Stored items
───

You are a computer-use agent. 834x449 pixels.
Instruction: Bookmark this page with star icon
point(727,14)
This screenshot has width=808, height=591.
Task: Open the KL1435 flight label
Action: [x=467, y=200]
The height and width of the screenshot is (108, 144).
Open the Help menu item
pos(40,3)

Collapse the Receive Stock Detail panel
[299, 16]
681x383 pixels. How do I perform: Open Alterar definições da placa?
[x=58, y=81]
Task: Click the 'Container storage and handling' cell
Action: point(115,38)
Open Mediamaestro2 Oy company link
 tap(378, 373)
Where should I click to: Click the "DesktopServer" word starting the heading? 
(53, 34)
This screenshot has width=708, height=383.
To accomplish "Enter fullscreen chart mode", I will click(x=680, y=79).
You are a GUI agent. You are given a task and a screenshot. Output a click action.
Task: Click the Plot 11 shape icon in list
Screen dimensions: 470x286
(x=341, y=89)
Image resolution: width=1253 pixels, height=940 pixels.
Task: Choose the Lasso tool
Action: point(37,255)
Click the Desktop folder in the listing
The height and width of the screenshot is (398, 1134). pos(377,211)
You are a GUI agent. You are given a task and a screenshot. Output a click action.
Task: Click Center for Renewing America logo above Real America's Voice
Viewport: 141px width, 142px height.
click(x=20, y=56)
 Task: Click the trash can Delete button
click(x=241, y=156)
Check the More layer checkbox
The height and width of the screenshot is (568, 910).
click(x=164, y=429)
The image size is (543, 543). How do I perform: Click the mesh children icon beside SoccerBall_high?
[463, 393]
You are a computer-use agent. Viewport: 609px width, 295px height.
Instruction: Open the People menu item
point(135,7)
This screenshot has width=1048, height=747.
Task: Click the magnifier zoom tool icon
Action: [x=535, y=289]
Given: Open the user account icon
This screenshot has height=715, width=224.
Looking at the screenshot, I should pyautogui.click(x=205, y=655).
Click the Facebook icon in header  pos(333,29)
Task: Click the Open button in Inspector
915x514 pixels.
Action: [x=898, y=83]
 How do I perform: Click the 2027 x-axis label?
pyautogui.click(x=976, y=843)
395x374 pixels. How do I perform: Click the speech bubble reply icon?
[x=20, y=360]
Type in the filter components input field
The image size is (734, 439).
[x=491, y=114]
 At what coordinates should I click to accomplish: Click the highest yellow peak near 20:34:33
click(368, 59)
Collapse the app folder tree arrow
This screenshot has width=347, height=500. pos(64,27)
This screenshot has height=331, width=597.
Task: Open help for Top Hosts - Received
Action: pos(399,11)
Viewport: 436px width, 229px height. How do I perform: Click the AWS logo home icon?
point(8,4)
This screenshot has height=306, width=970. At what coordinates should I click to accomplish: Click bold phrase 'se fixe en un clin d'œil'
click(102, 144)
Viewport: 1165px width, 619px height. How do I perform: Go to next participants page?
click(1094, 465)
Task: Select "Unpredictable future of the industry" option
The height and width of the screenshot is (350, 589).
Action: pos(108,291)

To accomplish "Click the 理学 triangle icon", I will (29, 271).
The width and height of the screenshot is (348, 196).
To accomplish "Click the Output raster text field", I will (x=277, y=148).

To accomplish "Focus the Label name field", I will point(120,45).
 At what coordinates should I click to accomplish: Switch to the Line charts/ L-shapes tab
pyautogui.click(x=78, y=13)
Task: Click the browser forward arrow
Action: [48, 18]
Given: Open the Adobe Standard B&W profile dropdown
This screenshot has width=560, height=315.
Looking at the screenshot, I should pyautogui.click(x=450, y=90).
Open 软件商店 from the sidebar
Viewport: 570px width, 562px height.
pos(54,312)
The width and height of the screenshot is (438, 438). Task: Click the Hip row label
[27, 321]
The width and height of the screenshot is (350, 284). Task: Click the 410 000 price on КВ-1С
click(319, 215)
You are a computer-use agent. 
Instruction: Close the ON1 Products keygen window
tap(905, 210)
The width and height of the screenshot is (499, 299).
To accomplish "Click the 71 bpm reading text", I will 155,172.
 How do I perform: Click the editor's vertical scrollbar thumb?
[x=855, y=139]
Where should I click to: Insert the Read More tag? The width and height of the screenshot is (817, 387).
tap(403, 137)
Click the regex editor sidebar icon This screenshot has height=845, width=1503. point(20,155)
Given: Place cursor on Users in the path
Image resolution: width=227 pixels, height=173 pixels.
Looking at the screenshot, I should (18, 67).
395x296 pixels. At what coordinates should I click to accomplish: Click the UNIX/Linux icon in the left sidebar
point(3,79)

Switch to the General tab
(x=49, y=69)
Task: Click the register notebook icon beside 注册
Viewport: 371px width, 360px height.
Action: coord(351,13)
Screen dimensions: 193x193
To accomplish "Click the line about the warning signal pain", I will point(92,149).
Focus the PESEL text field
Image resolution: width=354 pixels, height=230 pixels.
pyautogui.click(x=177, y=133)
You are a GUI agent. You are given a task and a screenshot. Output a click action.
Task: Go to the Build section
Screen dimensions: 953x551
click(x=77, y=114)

───

--- Your task ---
Could you reproduce, without any changes, the part of the items that opens with the line containing "will (29, 271)." and closes with the line containing "tap(905, 210)", including both of those lines?

--- Task solution ---
To accomplish "Click the 理学 triangle icon", I will (29, 271).
The width and height of the screenshot is (348, 196).
To accomplish "Click the Output raster text field", I will (x=277, y=148).

To accomplish "Focus the Label name field", I will point(120,45).
 At what coordinates should I click to accomplish: Switch to the Line charts/ L-shapes tab
pyautogui.click(x=78, y=13)
Task: Click the browser forward arrow
Action: [48, 18]
Given: Open the Adobe Standard B&W profile dropdown
This screenshot has width=560, height=315.
Looking at the screenshot, I should pyautogui.click(x=450, y=90).
Open 软件商店 from the sidebar
Viewport: 570px width, 562px height.
pos(54,312)
The width and height of the screenshot is (438, 438). Task: Click the Hip row label
[27, 321]
The width and height of the screenshot is (350, 284). Task: Click the 410 000 price on КВ-1С
click(319, 215)
You are a computer-use agent. 
Instruction: Close the ON1 Products keygen window
tap(905, 210)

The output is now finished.